Source records:
________________
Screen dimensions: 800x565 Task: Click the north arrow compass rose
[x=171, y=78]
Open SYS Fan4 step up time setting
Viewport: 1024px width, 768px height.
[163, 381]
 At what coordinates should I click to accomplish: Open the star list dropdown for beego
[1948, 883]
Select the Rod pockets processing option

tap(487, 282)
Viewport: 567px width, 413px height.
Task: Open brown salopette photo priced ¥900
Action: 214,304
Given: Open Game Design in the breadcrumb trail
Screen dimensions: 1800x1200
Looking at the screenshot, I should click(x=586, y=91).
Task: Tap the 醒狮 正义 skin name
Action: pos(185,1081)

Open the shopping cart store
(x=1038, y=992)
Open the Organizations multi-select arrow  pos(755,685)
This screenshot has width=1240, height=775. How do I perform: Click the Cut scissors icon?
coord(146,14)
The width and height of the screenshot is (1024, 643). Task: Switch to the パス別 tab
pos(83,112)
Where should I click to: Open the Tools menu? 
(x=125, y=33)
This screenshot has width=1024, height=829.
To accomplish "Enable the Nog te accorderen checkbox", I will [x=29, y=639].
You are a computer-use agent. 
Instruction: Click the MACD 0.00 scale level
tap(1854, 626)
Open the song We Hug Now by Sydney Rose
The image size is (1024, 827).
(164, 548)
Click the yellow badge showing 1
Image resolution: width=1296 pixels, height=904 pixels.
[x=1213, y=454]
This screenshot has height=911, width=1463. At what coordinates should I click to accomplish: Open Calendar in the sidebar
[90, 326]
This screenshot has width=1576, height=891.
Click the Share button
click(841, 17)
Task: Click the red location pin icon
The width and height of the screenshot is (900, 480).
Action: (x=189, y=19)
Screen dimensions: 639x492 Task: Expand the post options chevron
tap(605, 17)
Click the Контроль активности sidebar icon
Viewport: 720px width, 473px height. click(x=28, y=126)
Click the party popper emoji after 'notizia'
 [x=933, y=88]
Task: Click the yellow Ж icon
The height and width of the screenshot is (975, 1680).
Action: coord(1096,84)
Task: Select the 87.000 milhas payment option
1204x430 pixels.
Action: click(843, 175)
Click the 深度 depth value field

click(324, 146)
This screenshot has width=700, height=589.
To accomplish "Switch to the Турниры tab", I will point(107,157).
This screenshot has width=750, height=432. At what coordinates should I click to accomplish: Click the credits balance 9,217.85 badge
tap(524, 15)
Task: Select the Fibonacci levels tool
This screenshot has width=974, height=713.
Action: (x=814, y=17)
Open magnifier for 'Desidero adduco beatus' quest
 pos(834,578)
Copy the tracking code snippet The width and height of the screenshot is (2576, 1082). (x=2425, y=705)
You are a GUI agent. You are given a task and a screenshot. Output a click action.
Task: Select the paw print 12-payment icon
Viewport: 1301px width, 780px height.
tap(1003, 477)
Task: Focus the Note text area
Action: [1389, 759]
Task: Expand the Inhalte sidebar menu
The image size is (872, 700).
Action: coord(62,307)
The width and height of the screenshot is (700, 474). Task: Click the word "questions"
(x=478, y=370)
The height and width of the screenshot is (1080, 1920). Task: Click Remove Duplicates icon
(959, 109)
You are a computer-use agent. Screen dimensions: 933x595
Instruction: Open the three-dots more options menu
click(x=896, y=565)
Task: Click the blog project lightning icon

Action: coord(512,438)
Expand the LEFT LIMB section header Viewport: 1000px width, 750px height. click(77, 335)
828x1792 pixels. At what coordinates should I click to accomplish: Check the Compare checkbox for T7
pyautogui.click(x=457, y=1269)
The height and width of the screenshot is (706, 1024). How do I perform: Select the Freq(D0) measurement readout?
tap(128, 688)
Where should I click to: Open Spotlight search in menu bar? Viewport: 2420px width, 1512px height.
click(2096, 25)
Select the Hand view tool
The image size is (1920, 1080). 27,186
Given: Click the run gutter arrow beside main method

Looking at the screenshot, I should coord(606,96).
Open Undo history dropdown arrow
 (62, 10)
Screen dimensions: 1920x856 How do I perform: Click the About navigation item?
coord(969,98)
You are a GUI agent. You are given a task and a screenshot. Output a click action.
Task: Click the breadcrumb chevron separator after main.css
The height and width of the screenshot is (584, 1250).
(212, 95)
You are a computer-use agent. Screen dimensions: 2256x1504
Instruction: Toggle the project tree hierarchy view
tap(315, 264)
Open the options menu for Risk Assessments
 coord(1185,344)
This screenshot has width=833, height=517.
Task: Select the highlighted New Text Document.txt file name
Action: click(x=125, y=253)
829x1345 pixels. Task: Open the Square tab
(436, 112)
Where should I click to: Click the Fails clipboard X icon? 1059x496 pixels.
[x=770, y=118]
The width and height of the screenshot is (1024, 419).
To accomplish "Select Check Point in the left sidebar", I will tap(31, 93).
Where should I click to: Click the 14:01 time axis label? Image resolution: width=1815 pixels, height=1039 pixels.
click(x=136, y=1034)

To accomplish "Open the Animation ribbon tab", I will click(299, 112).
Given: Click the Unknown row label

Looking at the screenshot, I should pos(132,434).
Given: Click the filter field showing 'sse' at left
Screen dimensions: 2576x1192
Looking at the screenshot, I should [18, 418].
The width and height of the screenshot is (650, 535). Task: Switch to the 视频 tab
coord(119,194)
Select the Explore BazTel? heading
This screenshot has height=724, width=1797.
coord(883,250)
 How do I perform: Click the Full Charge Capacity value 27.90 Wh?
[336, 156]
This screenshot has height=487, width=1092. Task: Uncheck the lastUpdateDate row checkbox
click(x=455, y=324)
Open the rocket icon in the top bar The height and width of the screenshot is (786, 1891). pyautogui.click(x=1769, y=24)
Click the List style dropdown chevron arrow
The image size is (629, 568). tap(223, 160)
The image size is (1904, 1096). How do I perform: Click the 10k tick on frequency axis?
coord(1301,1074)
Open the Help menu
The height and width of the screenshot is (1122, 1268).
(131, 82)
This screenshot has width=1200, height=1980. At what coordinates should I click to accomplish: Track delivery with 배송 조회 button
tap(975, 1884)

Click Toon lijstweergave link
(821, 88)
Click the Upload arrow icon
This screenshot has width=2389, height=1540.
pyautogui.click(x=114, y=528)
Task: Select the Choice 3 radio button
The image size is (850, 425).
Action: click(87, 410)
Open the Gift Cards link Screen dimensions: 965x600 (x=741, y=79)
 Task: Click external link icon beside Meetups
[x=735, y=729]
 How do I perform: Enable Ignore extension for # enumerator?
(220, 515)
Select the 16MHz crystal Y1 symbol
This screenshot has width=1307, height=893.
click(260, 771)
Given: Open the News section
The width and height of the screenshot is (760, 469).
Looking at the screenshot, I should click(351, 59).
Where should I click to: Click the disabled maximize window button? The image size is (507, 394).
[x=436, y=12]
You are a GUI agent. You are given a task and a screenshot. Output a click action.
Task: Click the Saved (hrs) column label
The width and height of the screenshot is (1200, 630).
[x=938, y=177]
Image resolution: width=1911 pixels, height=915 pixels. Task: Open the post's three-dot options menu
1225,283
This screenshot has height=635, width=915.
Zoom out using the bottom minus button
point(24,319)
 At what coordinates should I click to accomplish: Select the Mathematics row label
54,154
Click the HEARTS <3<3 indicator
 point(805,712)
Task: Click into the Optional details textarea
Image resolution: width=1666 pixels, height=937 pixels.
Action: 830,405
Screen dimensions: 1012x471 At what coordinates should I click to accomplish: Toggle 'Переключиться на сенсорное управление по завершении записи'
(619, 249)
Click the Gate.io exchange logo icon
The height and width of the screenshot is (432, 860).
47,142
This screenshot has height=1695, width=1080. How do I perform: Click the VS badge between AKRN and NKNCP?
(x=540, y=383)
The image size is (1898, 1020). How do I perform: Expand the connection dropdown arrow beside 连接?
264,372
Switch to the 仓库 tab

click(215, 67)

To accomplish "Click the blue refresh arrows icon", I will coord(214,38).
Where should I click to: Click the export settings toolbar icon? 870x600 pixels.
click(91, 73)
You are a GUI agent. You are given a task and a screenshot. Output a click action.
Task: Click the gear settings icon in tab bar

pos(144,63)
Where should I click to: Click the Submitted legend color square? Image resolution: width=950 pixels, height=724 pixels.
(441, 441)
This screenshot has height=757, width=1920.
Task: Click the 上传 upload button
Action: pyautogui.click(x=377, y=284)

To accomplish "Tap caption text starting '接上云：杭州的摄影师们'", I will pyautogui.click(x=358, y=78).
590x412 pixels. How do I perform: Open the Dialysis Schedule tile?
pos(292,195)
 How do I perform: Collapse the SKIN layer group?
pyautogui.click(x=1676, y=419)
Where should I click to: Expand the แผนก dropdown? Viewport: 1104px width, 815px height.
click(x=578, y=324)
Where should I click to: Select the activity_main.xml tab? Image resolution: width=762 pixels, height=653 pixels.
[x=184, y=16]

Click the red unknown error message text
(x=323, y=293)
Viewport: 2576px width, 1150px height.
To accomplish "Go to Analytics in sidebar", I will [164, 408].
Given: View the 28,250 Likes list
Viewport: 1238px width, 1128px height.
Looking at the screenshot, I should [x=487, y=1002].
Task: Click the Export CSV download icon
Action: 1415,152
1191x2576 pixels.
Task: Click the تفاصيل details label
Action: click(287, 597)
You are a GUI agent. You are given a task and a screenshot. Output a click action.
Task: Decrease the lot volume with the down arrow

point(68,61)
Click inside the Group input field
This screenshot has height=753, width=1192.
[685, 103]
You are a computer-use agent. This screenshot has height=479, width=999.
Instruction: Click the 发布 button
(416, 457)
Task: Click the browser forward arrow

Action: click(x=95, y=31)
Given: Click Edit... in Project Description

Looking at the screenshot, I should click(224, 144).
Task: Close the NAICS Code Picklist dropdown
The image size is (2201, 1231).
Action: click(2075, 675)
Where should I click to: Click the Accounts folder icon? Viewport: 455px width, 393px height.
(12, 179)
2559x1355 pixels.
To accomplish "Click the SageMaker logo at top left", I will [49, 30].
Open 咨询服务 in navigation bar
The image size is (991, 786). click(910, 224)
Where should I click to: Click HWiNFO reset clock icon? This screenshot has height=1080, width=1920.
________________
Please copy out, unchanged, the lines of the listing from the one containing "You are a computer-use agent. This" through the end of the listing.

- RESPONSE TO THE TASK
You are a computer-use agent. This screenshot has height=479, width=999.
Instruction: Click the 发布 button
(416, 457)
Task: Click the browser forward arrow

Action: click(x=95, y=31)
Given: Click Edit... in Project Description

Looking at the screenshot, I should click(224, 144).
Task: Close the NAICS Code Picklist dropdown
The image size is (2201, 1231).
Action: click(2075, 675)
Where should I click to: Click the Accounts folder icon? Viewport: 455px width, 393px height.
(12, 179)
2559x1355 pixels.
To accomplish "Click the SageMaker logo at top left", I will [49, 30].
Open 咨询服务 in navigation bar
The image size is (991, 786). click(910, 224)
Where should I click to: Click HWiNFO reset clock icon? This screenshot has height=1080, width=1920.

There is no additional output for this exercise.